Population and Economics -- A Bioeconomic Analysis

By Herman Daly
Published in The Social Contract
Volume 13, Number 3 (Spring 2003)
Issue theme: "Ecological economics: highlighting the work of Herman Daly"
http://www.thesocialcontract.com/artman2/publish/tsc1303/article_1142.shtml



The concept of optimal population has an honorable place in the history of economic thought. But it no longer occupies any place at all in modern standard economic theory. The belief today is that the concept is of no interest because the niche which the human population occupies is itself expandable by human action. The main way to expand the human niche is to accumulate manmade capital. We simply transform more of the natural world, which has traditionally been considered superabundant, into manmade capital (the stock of producer goods and durable consumer goods embodying human technologies) and thereby expand our niche as fast, or faster, than we expand our numbers. The limiting factor in determining the size of our niche has traditionally been manmade capital.

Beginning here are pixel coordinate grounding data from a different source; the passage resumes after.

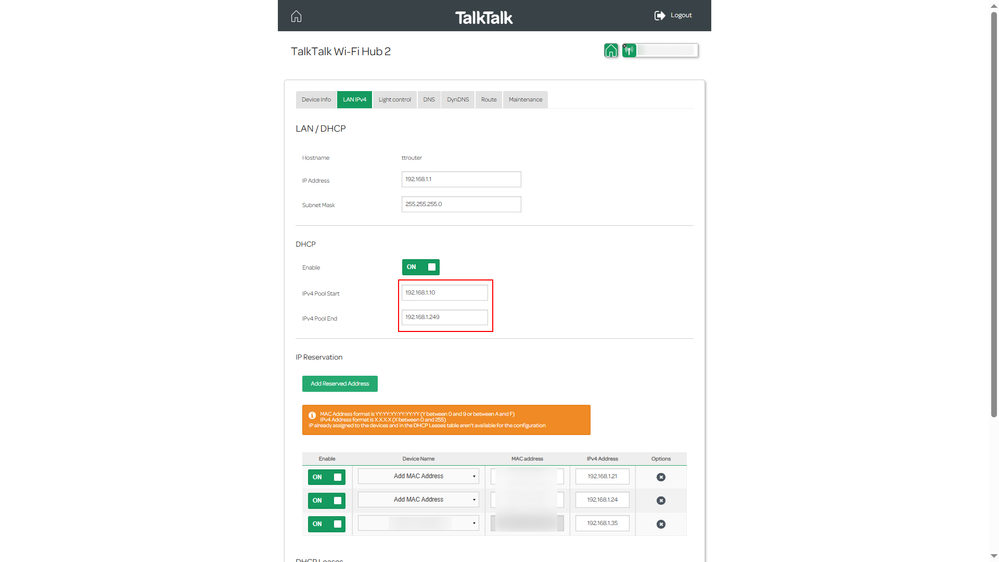Click the green Wi-Fi antenna status icon
The image size is (999, 562).
[629, 51]
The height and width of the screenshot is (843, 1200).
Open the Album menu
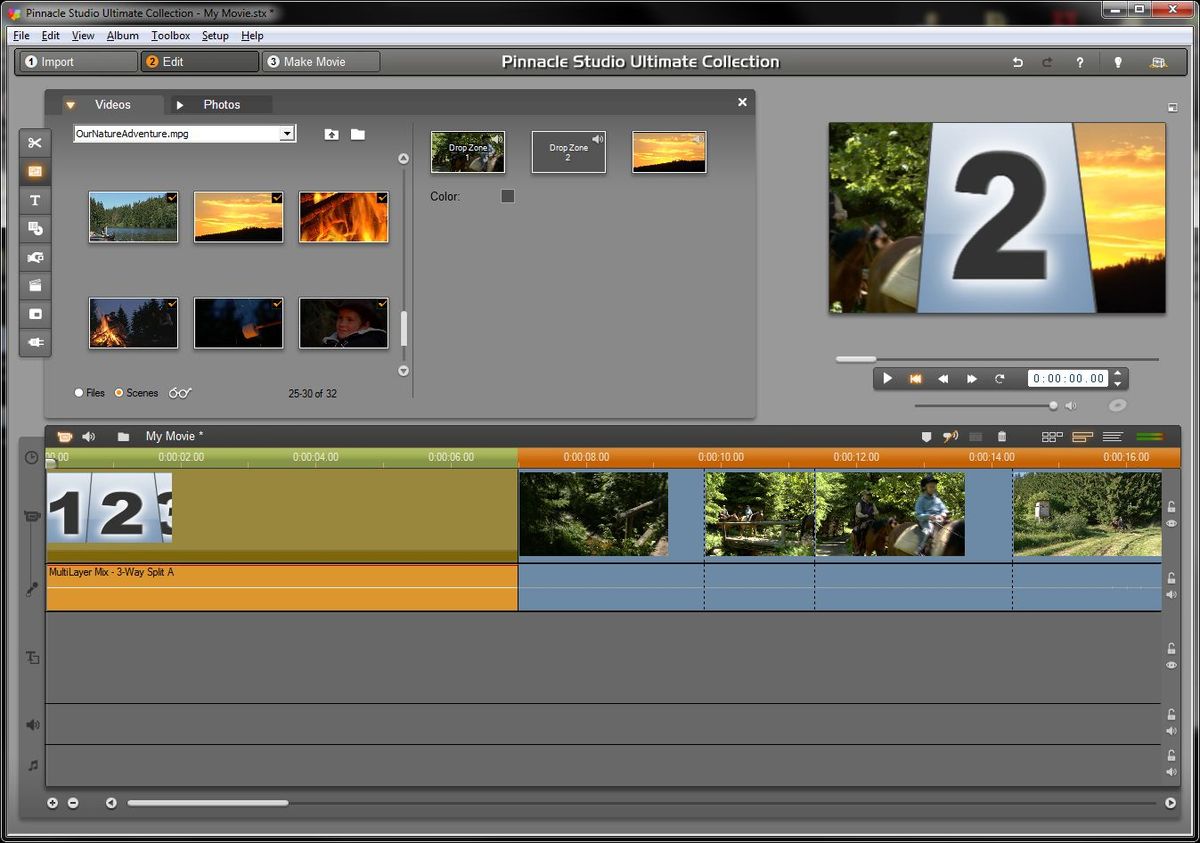[123, 36]
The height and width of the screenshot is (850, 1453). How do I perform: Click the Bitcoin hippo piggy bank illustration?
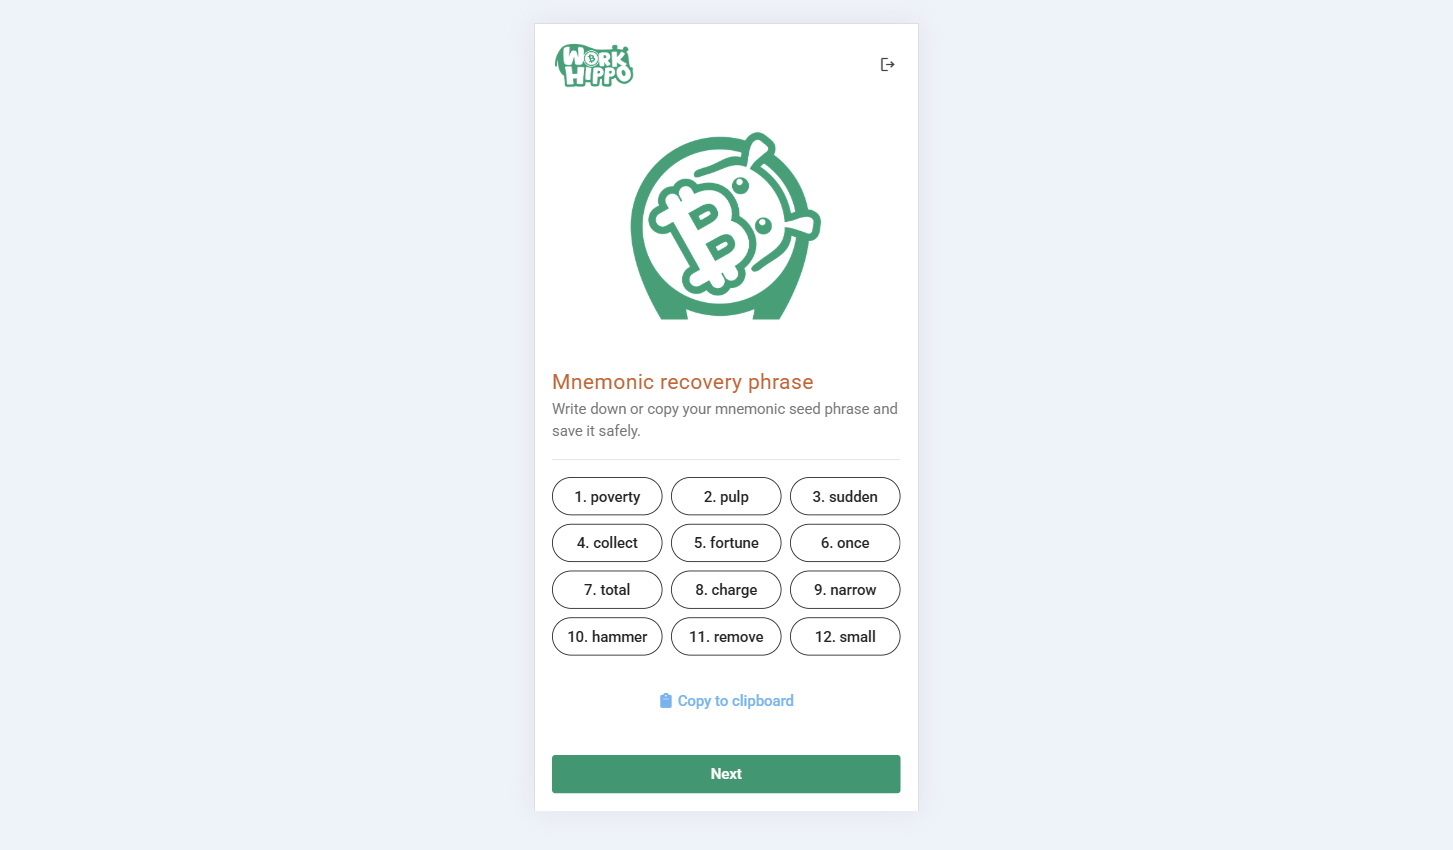pyautogui.click(x=725, y=226)
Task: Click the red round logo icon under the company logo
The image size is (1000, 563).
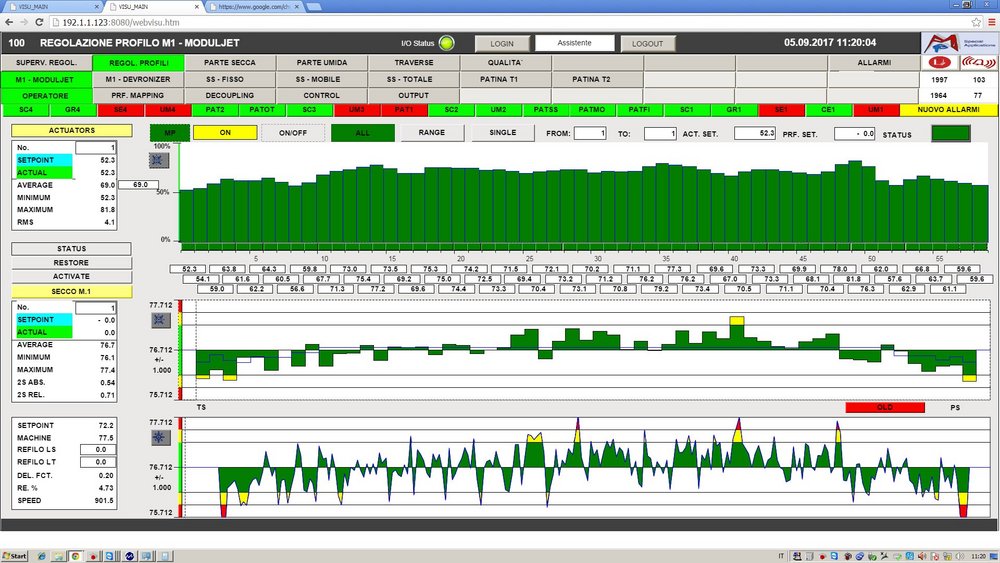Action: [939, 62]
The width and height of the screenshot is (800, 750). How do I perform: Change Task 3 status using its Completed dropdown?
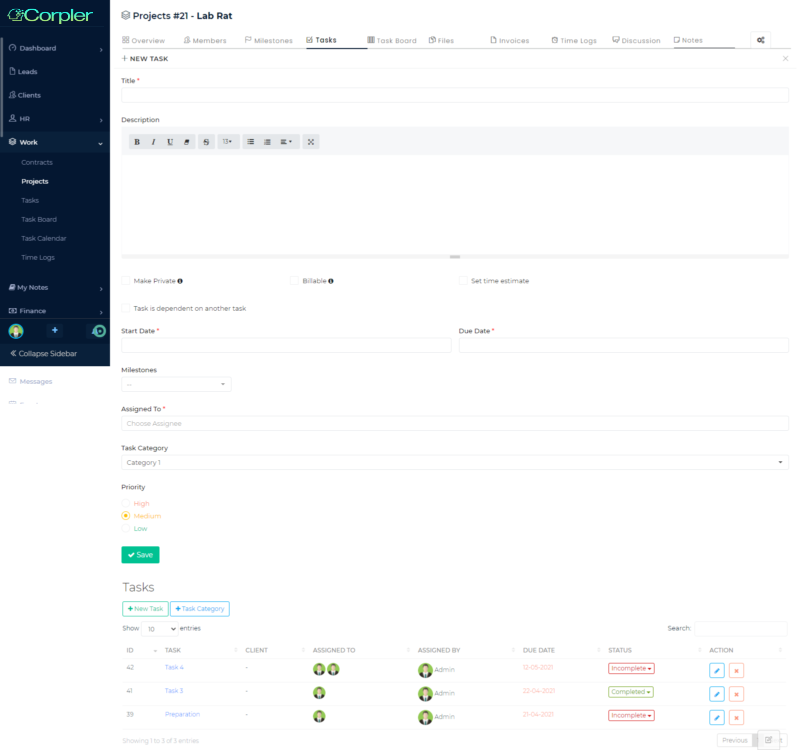(x=631, y=691)

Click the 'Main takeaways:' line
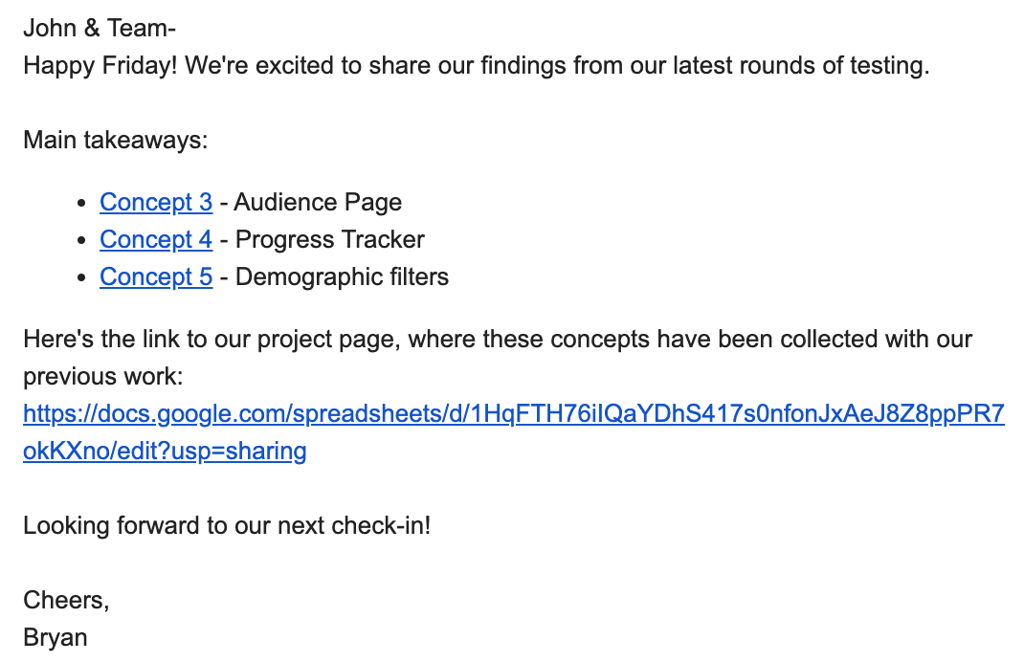click(x=116, y=140)
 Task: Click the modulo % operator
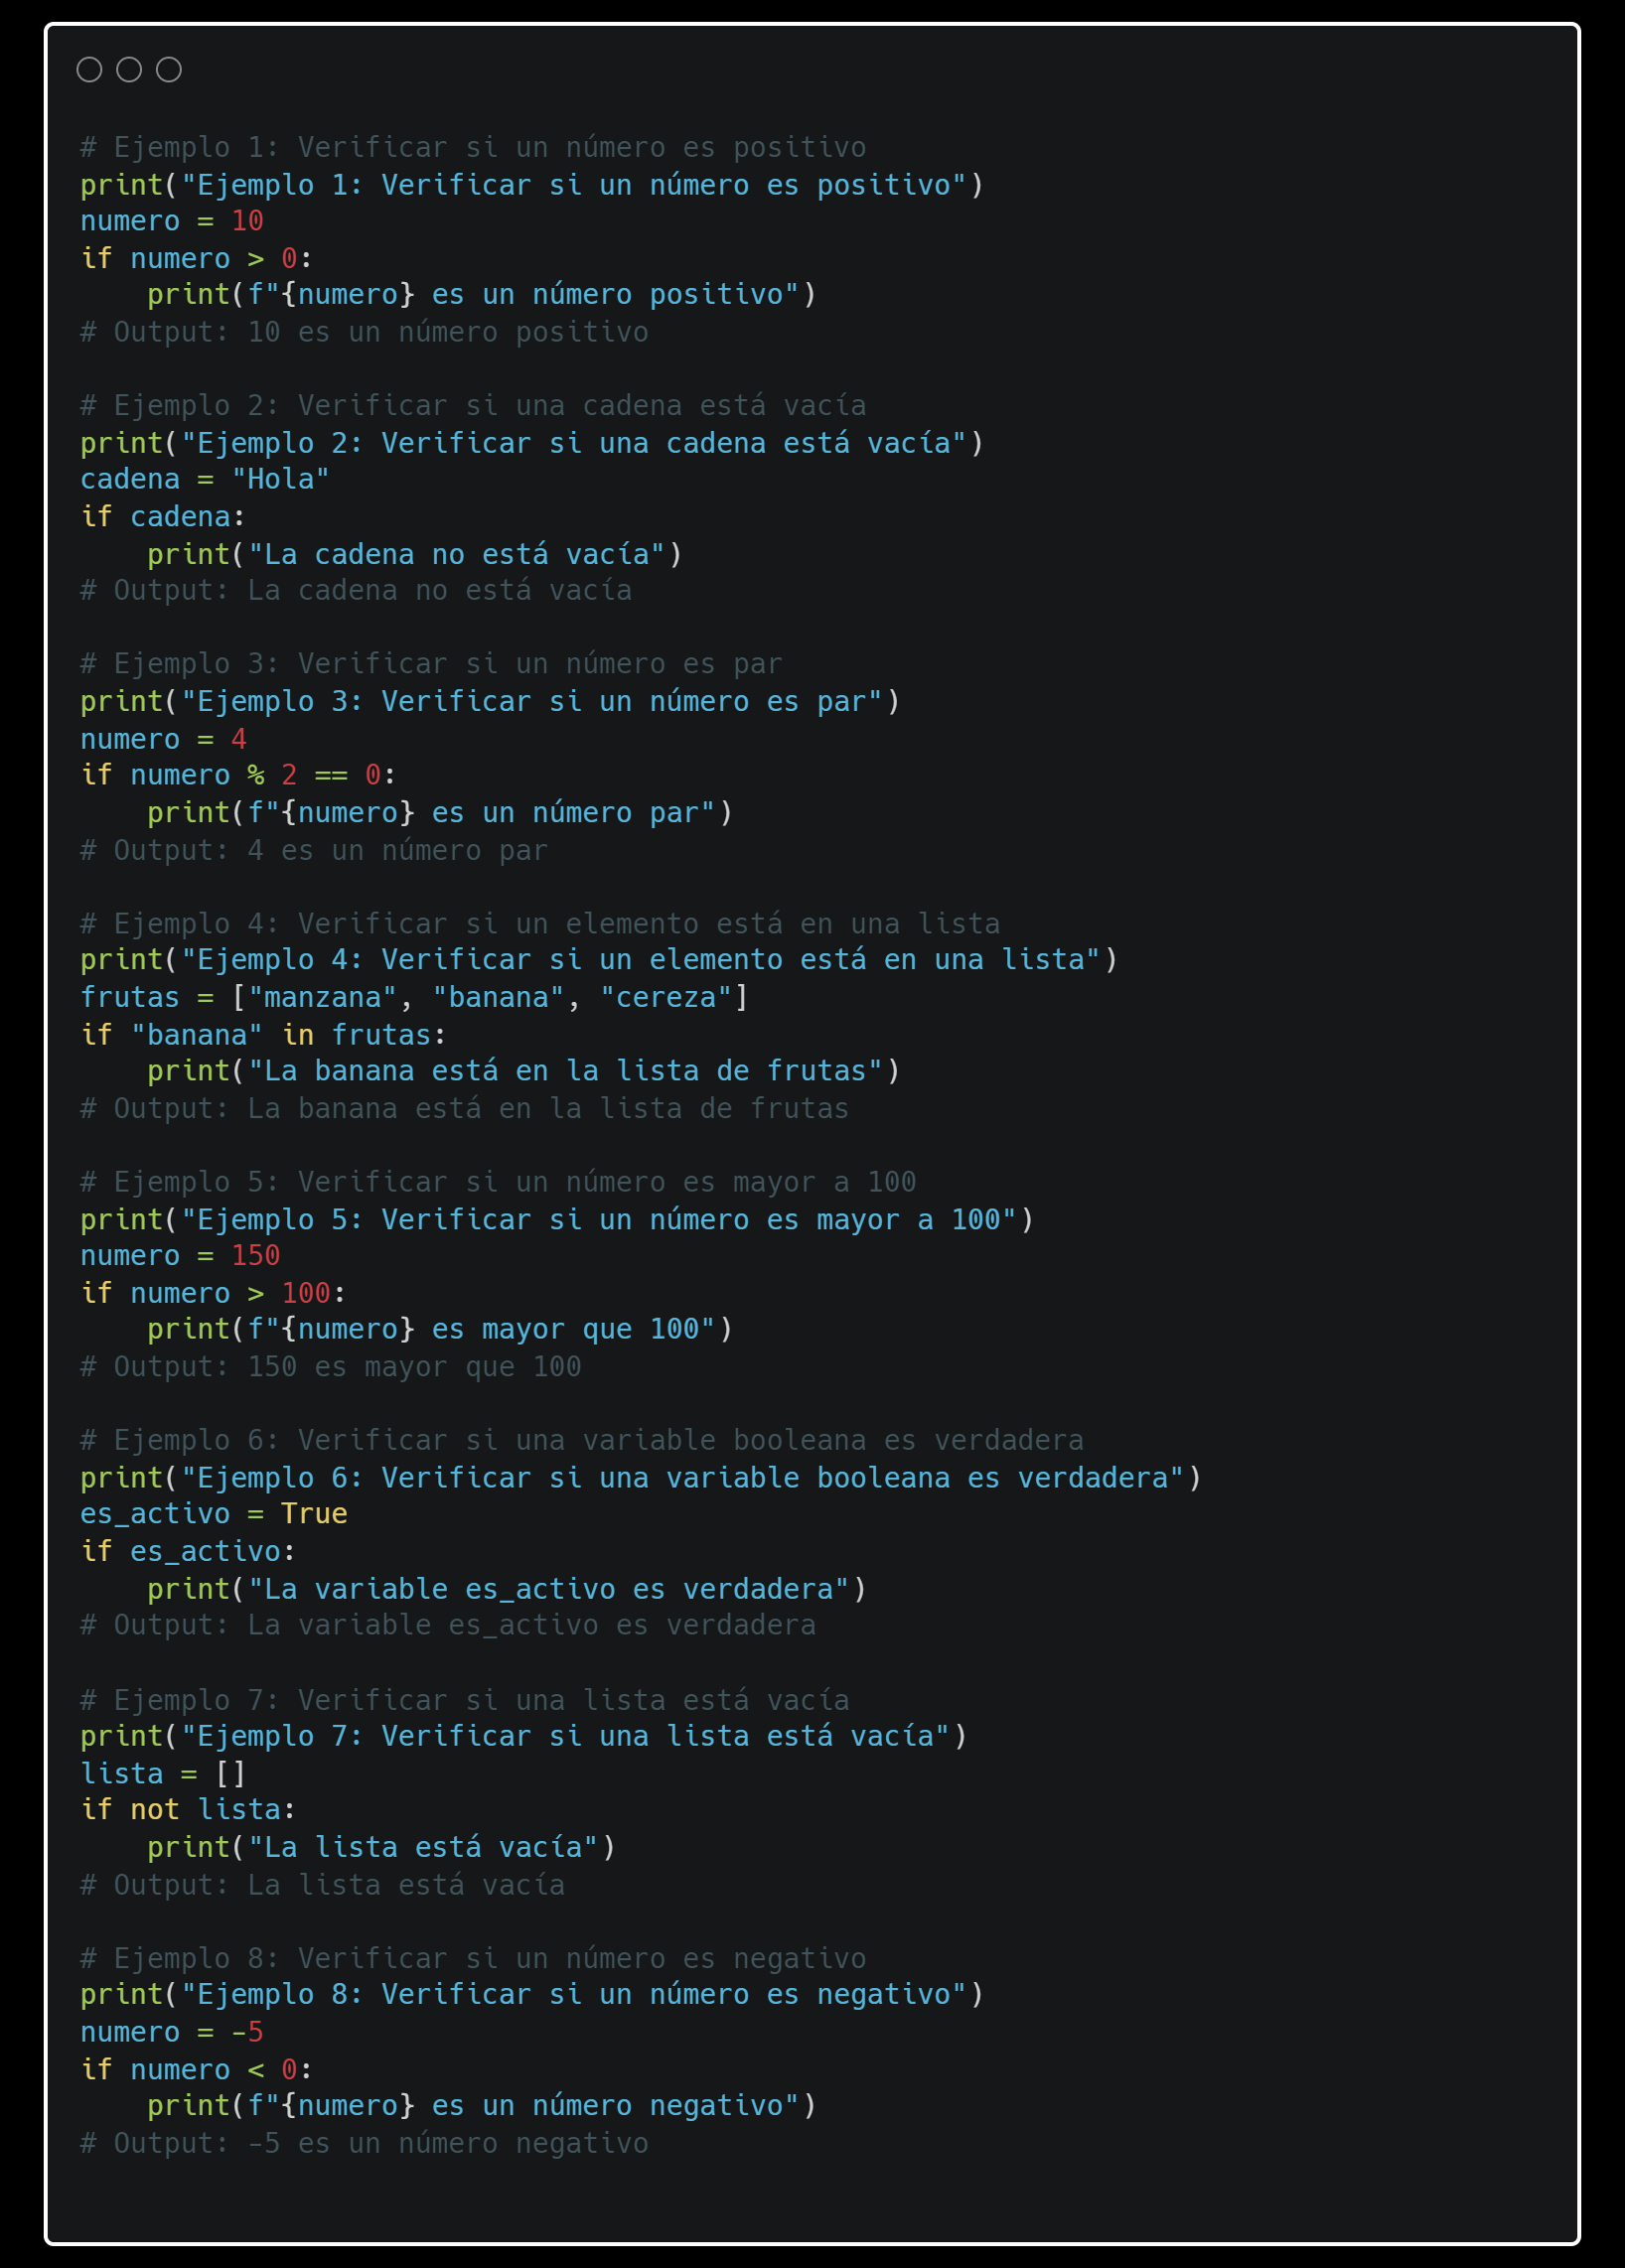[x=256, y=775]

But recently we have entered a new era in which the limiting factor is remaining natural capital. Economic theory has taught that natural and manmade capital are near-perfect substitutes rather than complements, so the problem of one being a limiting factor simply does not arise. Consequently, for standard economics we have not and cannot enter a new era in which natural capital has replaced manmade capital as the limitative factor, and so the old confidence that the human niche can be indefinitely expanded continues to be dogma. Yet in reality, manmade and natural capital are complements -- for example, the manmade capital of a sawmill is complementary with the natural capital of a forest. When factors are complementary, then productive capacity is limited by the one in shortest supply -- a kind of generalized Liebig's Law of the Minimum -- valid for industrial as well as agricultural production. When what was previously limiting ceases to be, and what was previously superabundant becomes limiting, then behavior has to change if it is to remain economic. We must maximize the productivity of the factor in short supply -- that used to mean maximize the productivity of manmade capital; now it means maximize the productivity of natural capital. Moreover it means that expansion of manmade capital at the expense of natural capital no longer expands the human niche -- it reduces it.

How is it that we have passed such an important watershed without economics having noticed it? Three abstractions have blinded economic theorists.

First, economics naturally abstracts from whatever is not scarce. The source and sink functions of nature were not scarce when the scale of the human economy was small, and it was during this period that economics developed.

Second, the basic preanalytic vision from which modern economic analysis begins is that of the circular flow of abstract purchasing power, with no entry or exit of either matter or energy (Georgescu-Roegen, 1971). If interpreted as a physical description of production and consumption, as it sometimes is in textbooks, the circular flow is in stark contradiction with the Second Law of Thermodynamics.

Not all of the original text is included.